Coleman is the founder in 2003, and current director of the International Cryptozoology Museum in Portland, Maine.
I used to have a client who had a true albino pet raccoon. It was snow white with pink eyes. Completely albino coons are very rare, but the types of raccoons with unusual coloration shown here are not too uncommon. They’re incompletely albino. They’re similar to the “golden tabby” tigers, where recessive modifier genes cause the normally black areas in the fur are replaced by reddish or brownish coloration, and/or also cause the extent of the black areas to be reduced. In some areas these albino-series raccoons are fairly common in the wild, and they also occur routinely on fur farms.
One of my friends, who had a pet store, used to buy “blond” raccoons from a breeder somewhere in the midwest. There is a wide range of colors available, from pale “blond” (which is usually called “albino” in the pet trade) to a chestnut color.
I’ve rescued several raccoons, in cases where one has been injured, for instance, or where young ones have been found and brought in by hunters. I’ve kept a few of those rescued raccoons as pets over the years. They are engaging little rascals, especially when they are young. I don’t recommend them for most people, because they can be aggressive as they mature. But for someone who is willing to make a liletime committment to the animal and respect it for what it is, having a pet raccoon can be a rewarding experience.
Allowing for a moment of levity…. So, if the “masked” black and gray/white/whatever raccoons are portrayed as “burglars,” are we now looking at a before-and-after scenario? Are these apprehended “burglars” now wearing their orange “jumpsuits.” I jest but, seriously, I have never seen such an animal and its rarity is plausible in explaining the Dover Demon sighting. Nice, correlation, Loren.
LOL.
Speaking of raccoons in jail …
Several years ago, we had a raccoon brought in to the clinic to be boarded overnight and neutered. The cages are standard stainless steel cages with solid sides and a steel grate door, with gravity latches. On the night before his scheduled surgery, that coon opened his cage and got out. But he didn’t stop there.

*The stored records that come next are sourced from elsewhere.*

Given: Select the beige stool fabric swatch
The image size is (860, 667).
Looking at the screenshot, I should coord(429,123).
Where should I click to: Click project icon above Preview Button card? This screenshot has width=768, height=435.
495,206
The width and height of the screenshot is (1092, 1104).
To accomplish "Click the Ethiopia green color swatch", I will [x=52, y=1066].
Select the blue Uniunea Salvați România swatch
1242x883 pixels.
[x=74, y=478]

That little rascal was too clever by half. He unlocked all of the cages in the room, and every cage in the room held a dog. Most of the dogs got out of their cages, and they basically trashed the dog room trying to “tree” the coon. The poor coon got behind a three-tier wall of cages to hide, and when we came in to work the next day, the kennel attendants had to dismantle the entire bank of cages to rescue the coon. We were lucky that the little cuss didn’t figure out how to unlatch the window or he might have made a clean getaway.

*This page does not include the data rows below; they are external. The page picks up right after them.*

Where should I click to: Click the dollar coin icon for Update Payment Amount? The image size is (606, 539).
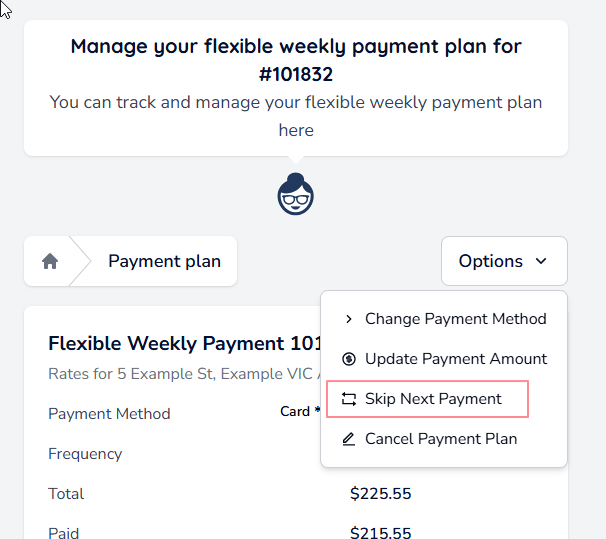[348, 359]
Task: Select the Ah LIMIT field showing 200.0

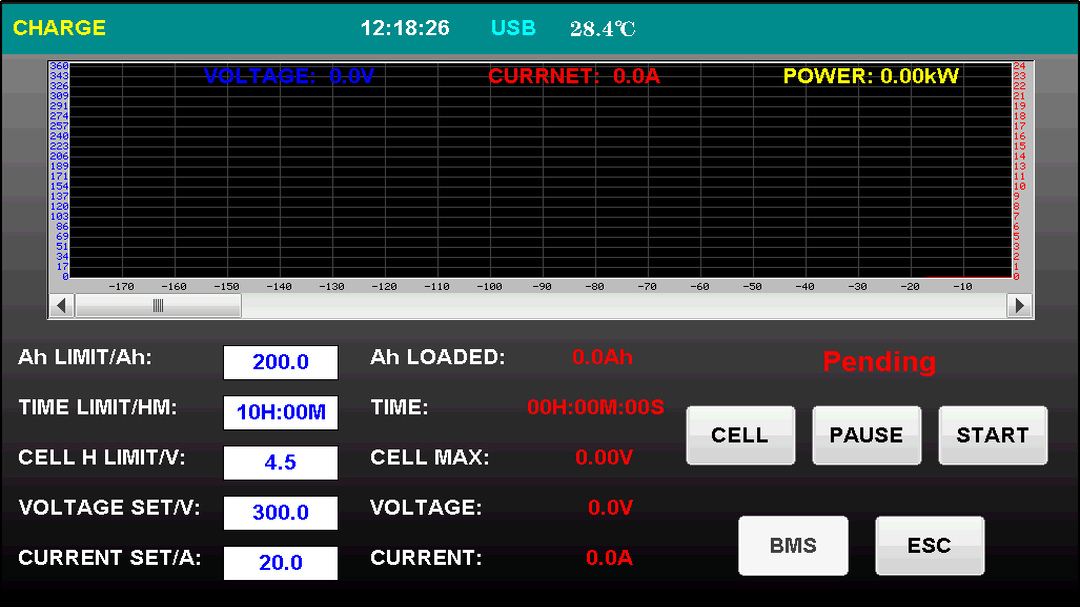Action: [280, 362]
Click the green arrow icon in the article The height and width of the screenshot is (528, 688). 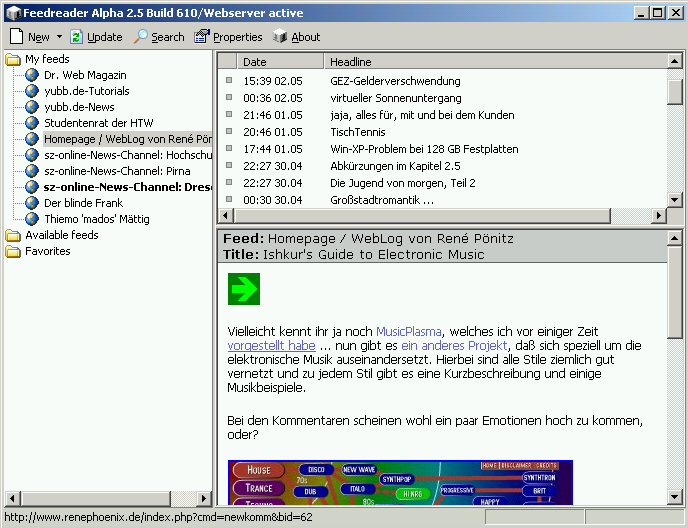pos(243,290)
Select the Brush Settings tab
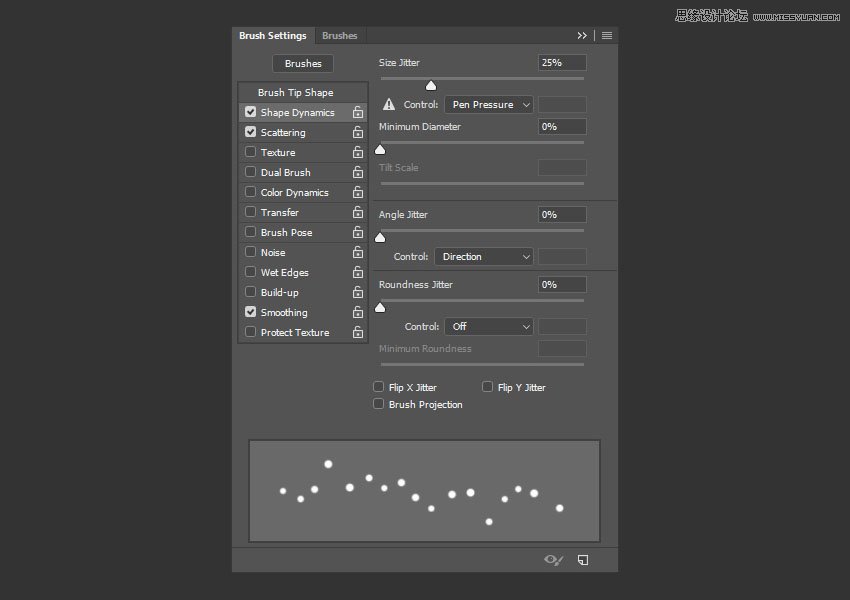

Of course, he got neutered anyway 🙂
Bloomfield Indiana is my home town more or less. 98% of my family live in Green county Indiana around 15 miles or so outside Bloomfield.
I seen about this coon about a week ago I would say on a local news link.

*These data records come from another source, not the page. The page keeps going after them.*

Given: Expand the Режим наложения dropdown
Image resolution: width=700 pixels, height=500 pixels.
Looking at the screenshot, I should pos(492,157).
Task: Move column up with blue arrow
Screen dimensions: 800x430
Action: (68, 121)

well i would have to say that a raccoon of this unusual color with or without mange in the right light would look like the dover demon and since the simplest answer is usually the right one looks like that is the dover demon
I live in Central Ohio. About 6-7 years ago, in a barn where I had my Horse stabled, we found a female coon and 2 kits. The female let us look at her and the babies without aggression. When I looked into her eyes I was amazed to see the most beautiful fluorescent lime green eyes! She was just the average raccoon color, but those eyes were amazing! Opossums and coons do not go with horses, so of course, she had to go. Mother animals always have backup dens, so we just disturbed her enough to get her to move out of the barn. To this day I wish I had found a way to keep her and the babies, but they belong in the wild. I have wondered ever since if this is very common, so was glad to find this site—finally. I have searched before and never came across it. Thank you for being here today!